Bilinear Convolution Decomposition for Causal RL Interpretability
Narmeen Oozeer, Sinem Erisken, Alice Rigg
TL;DR
This work tackles the challenge of causal interpretability in reinforcement learning by replacing nonlinearities in convolutional networks with bilinear variants, yielding models with analytically tractable representations. It introduces bilinear convolution layers ($BConv$) and demonstrates that they train competitively on ProcGen tasks, while enabling a decomposition into eigenfilters and a separation of channel and spatial information via SVD. A protocol is proposed to causally validate concept-based probes, illustrated through a maze-solving agent tracking a cheese object, linking probe mechanics to decision-making. Overall, the approach provides a path toward more interpretable RL systems by connecting weight-based bilinear structure with mechanistic, probe-driven insights, without sacrificing task performance.
Abstract
Efforts to interpret reinforcement learning (RL) models often rely on high-level techniques such as attribution or probing, which provide only correlational insights and coarse causal control.

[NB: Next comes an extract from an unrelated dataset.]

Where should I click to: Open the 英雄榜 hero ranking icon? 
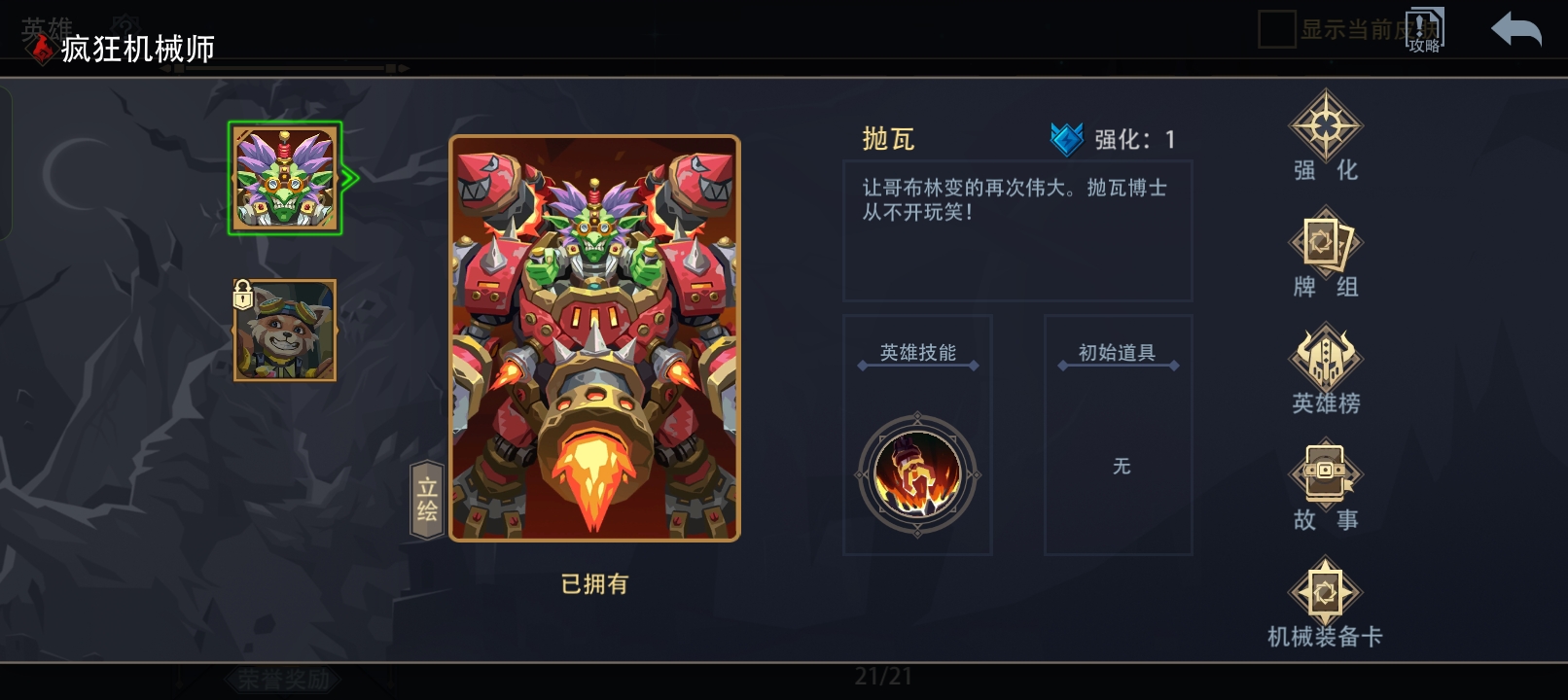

This work proposes replacing nonlinearities in convolutional neural networks (ConvNets) with bilinear variants, to produce a class of models for which these limitations can be addressed. We show bilinear model variants perform comparably in model-free reinforcement learning settings, and give a side by side comparison on ProcGen environments. Bilinear layers' analytic structure enables weight-based decomposition. Previous work has shown bilinearity enables quantifying functional importance through eigendecomposition, to identify interpretable low rank structure. We show how to adapt the decomposition to convolution layers by applying singular value decomposition to vectors of interest, to separate the channel and spatial dimensions. Finally, we propose a methodology for causally validating concept-based probes, and illustrate its utility by studying a maze-solving agent's ability to track a cheese object.